Today, the rapid expansion of technology is responsible for a dramatic shift in the landscape of the job market. We are inundated with online job boards, search tools, and social networking sites, and it appears that networking has become more important than ever. Two of the most popular sites, LinkedIn and Facebook, boast their average users have 150 or more connections.

Despite being more “socially” active, we are generally less engaged with our contacts than ever before. The constant connectivity and number of different networking hosts can have an adverse effect that makes us less present in our face-to-face interactions with co-workers and even friends. Social media has the ability to create the appearance of bonds and fuels a competition that values quantity over quality. These social platforms have also placed our previously personal connections into an increasingly more public sphere and deeply convoluted our basic understanding of relationships. Still, if done correctly, the fundamentals of networking and their importance have not changed.
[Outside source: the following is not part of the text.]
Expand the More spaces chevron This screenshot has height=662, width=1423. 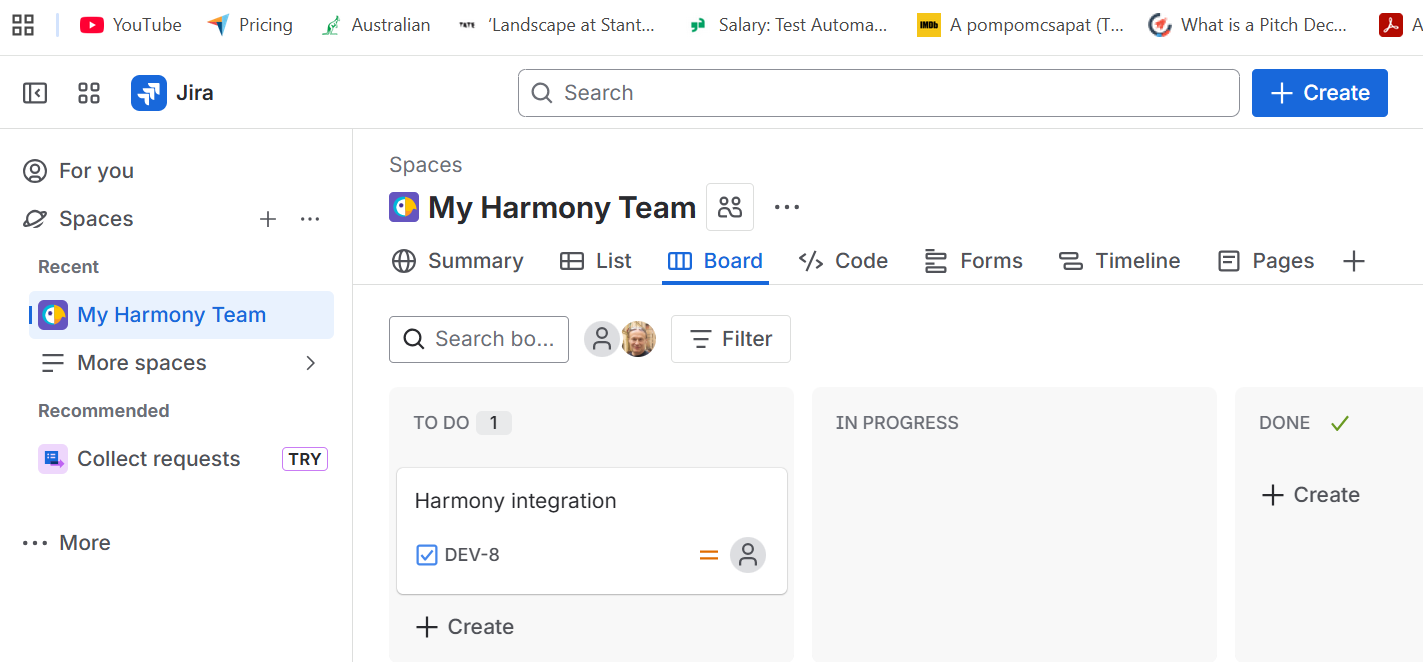(310, 363)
As companies are increasingly relying on employee referrals to bypass the headache of weeding through online applications, it’s important to know how to create a meaningful connection before you even start your job search.  A powerful tool, social networking requires some thoughtful reflection on the user’s part to yield any positive results. Sites like LinkedIn can make networking seem deceptively easy. You can “connect” with the CEO of your favorite company with one click, but it’s not as simple to turn those connections into actual relationships. It’s the steps in between, which cannot be achieved virtually, that make it possible to segue a connection into a recommendation and, from there, a lasting professional relationship.

In a hyper connected world, networking is like casting a fishing line into a sea of nets.  So how do we forge genuine connections amidst a multitude of cyber acquaintances?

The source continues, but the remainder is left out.